Calls of that are as old as, well, Oswald Spengler at least. However, this time might be different..
A bit too gloomy, if you ask us. Chances exist through selling to the booming rest of the world. This is what is creating a minor new wirtschaftswunder in Germany at the moment. It can be done..
If we’re lucky, we’ll only be 10 per cent poorer
The world’s economic cycle is no longer moving in the West’s favour, argues Jeremy Warner.
Since last week’s shock announcement of a fall in fourth-quarter GDP, the Government has found itself unexpectedly on the back foot in the debate over austerity. The news yesterday that service industries rebounded strongly last month, as the snows melted away, will go some way towards evening things out. But it will be at least a year before we can say for sure whether the Coalition’s bold experiment in fiscal consolidation is undermining or supporting the process of economic renewal.

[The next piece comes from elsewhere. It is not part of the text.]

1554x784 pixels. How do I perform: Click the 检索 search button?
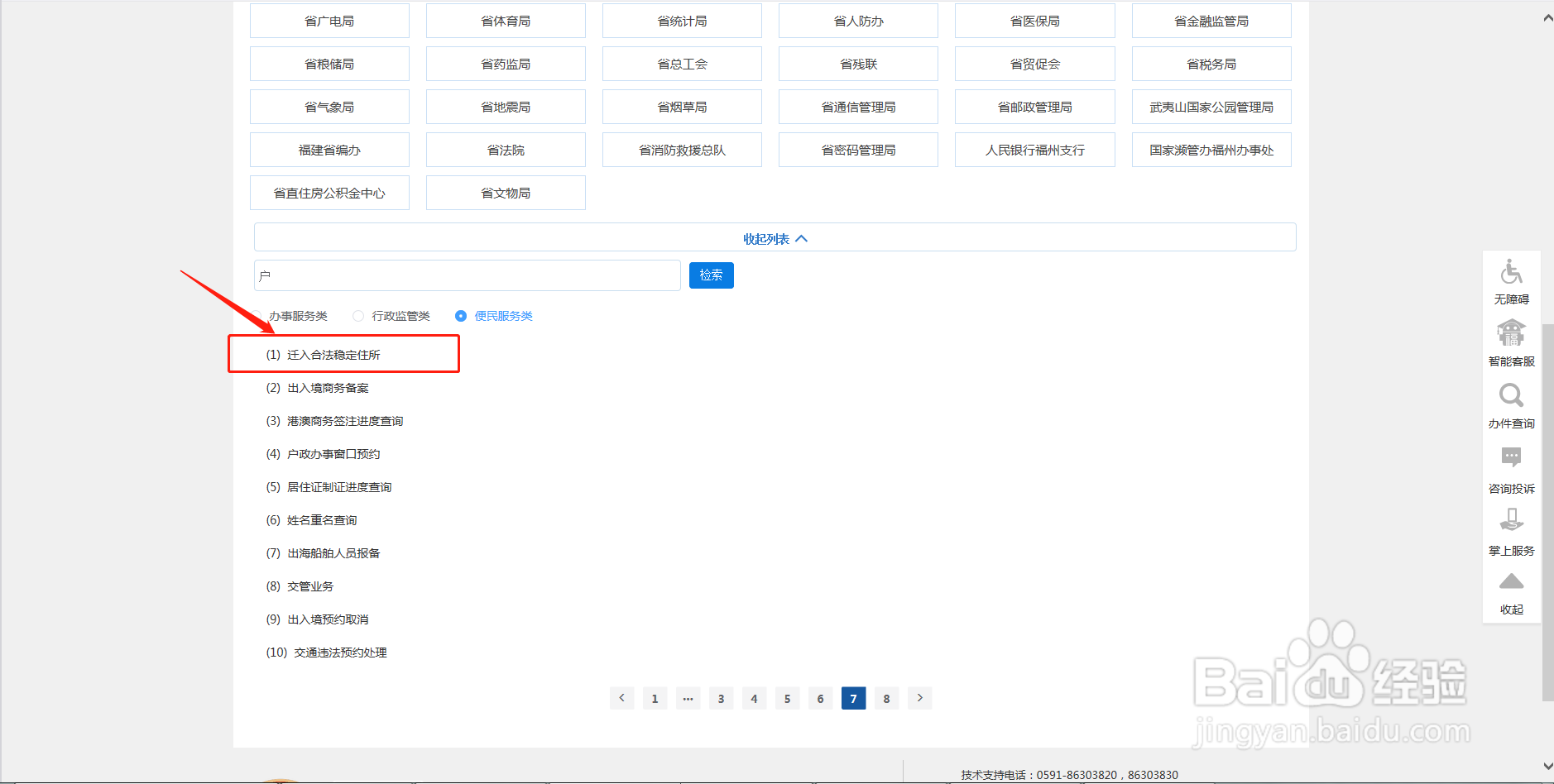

Would that this faintly tired debate was all we had to worry about. Behind the all-consuming focus on the ups and downs of the monthly growth surveys, there are much more momentous developments afoot, and they don’t bode well. After the credit-fuelled excesses of the past decade, a daunting process of transition awaits the British economy, of which the fiscal consolidation is only a part. If, by the end of it, we’ve managed to limit the decline in relative living standards to 10 per cent, we’ll have done well. It’s much more likely to be closer to 20 per cent. And while the amount that the economy grows in the meantime will obviously affect the size of this squeeze, it can’t eradicate it.
Let’s start with prices. According to yesterday’s UN figures, world food prices rose to another record high in January, up 3.4 per cent on December’s. Fed by explosive growth in demand in the developing world, the costs of fuel, metal and other commodities are following a similar trajectory.

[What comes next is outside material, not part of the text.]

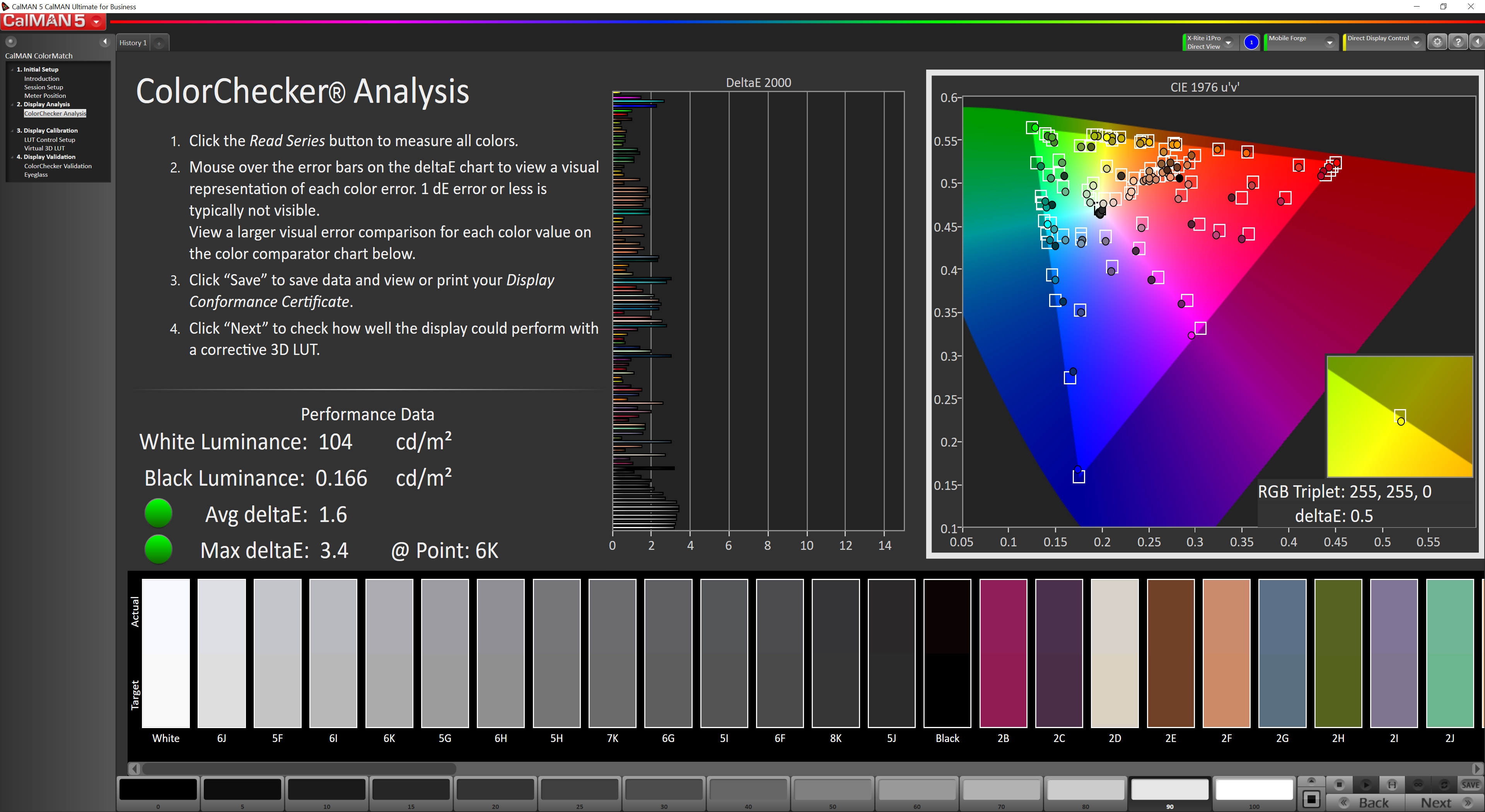Click the SAVE button
The height and width of the screenshot is (812, 1485).
(1470, 784)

The effect is to create what, for the West, is a quite unfamiliar phenomenon. Inflation is rising, even though the “rich” economies remain profoundly weakened, with abundant spare capacity and surplus labour. For the first time in living memory, America no longer determines the nature of the commodities cycle. The West is out of kilter with the rest of the world, and with little ability to force through wage claims that match inflation, many of its citizens are finding that their living standards are deflating accordingly.
Theoretically, we should be able to catch up quite quickly, once growth and past rates of productivity gain have been properly restored. But in practice, the pressure on real wages and disposable incomes is likely to persist for some years. That’s because the productive potential of the UK and many other advanced economies has been badly damaged by the recession.
Big chunks of capacity may have been permanently lost, with the result that today’s elevated levels of unemployment may soon become structural and entrenched. Such high joblessness will put a powerful brake on future wages even as prices rise.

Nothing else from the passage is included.